Campers learn about Cayman’s traditions

| 22/07/2019
CNS Local Life
Daniel Ducent and Fraya Dilbert wear traditional Caymanian outfits

(CNS Local Life): A group of students spent last week learning all about Cayman’s traditions at the Immerse Summer Camp organised by the Cayman Islands National Museum. The idea for the camp is to offer the opportunity for young people to experience Cayman’s unique natural and cultural heritage.

From 15-19 July, campers aged 9 to 13 learned how to cook and bake Cayman delicacies, make rope, plait thatch and dance one of Cayman’s traditional dances. Attendance at the camp, which was started in 2017 by Brian Watler Jr and Shenice McField, has tripled since its launch, stated a press release from the museum.

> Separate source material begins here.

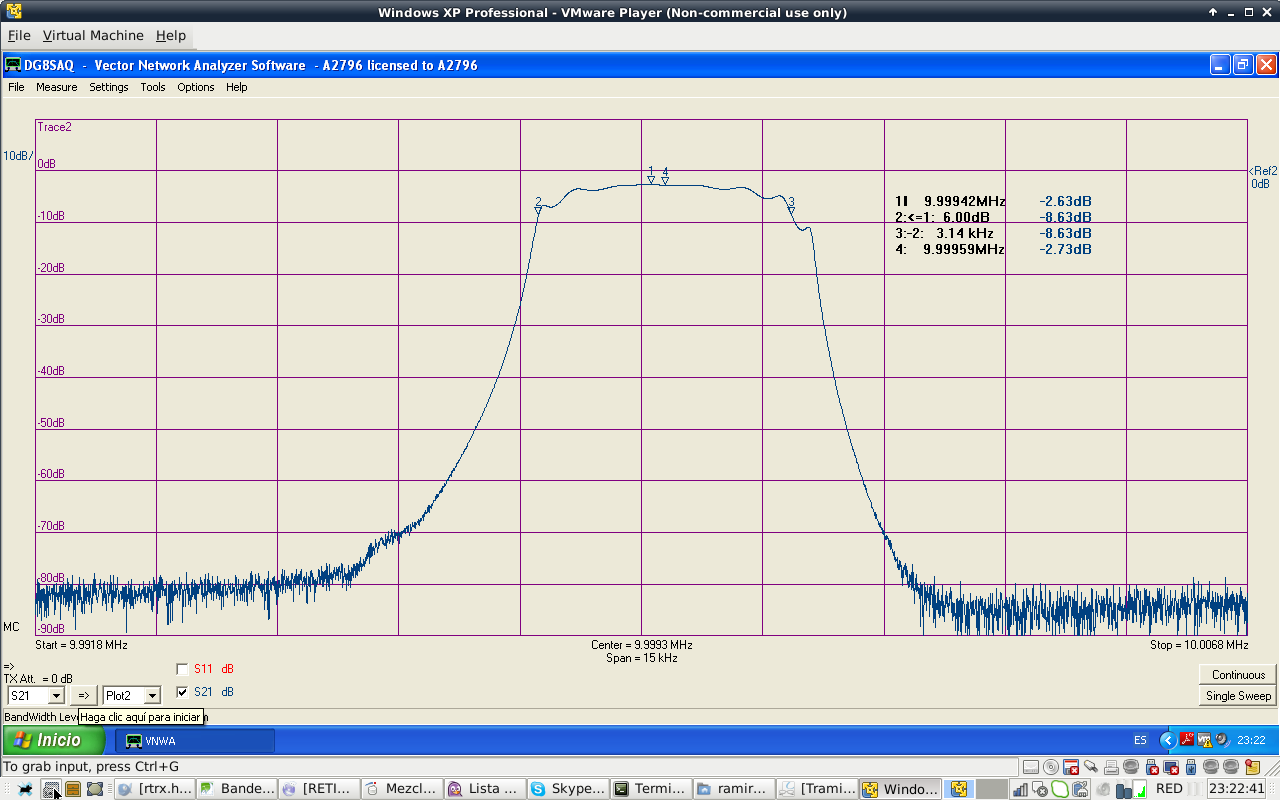Open the S21 measurement dropdown
This screenshot has height=800, width=1280.
tap(56, 695)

On the first day of camp, the youngsters toured the museum as well as its collections storage facility. Alvin McLaughlin demonstrated how to cook Cayman-style beef and McField showed campers how to make macaroni pudding.

CNS Local Life
Campers with their cassava cake mixture

During the camp, Watler also taught the students the quadrille, one of Cayman’s traditional dances, and McLaughlin showed them how to make cassava cake. Rose Myles demonstrated how to make the traditional treat of peppermint candy, which comes from a generational recipe. Additionally, campers toured the Mission House and Pedro St James in Bodden Town, and learned about early living in the Cayman Islands.

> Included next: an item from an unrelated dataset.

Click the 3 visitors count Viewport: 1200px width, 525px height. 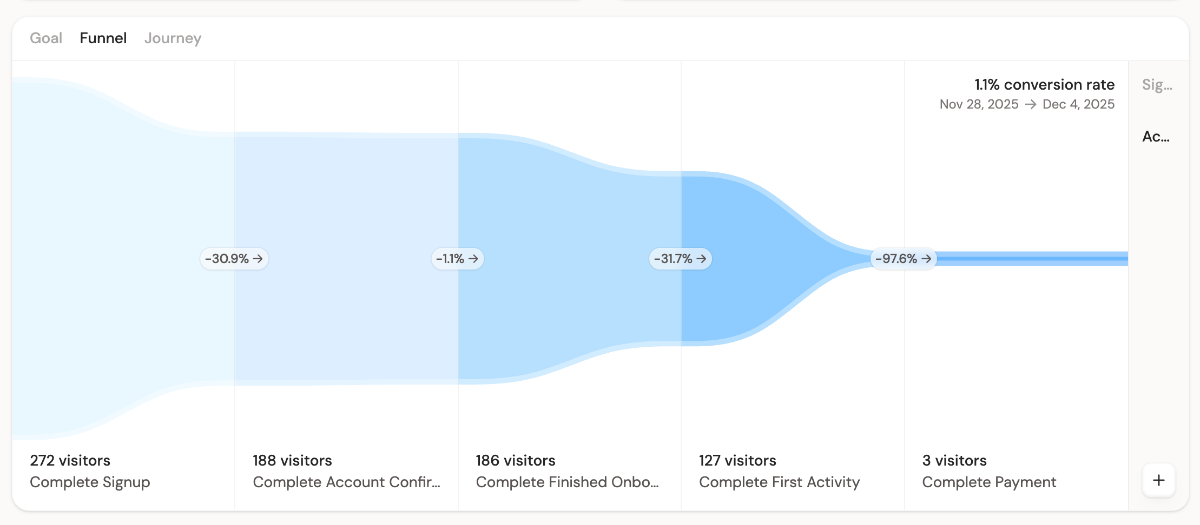[954, 460]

Seafarers Jeralow Rankine and McLaughlin also showed students how to twist rope made from Cayman’s endemic Silver Thatch Palm and how to make fishing nets, while Rose May Ebanks and Marcie Hydes taught students about thatch work and the importance of preserving Cayman’s rich heritage.

The theme for next year’s Immerse Summer Camp is Cayman’s maritime heritage.

Tags: ,

Category: Culture, Local News

Comments are closed.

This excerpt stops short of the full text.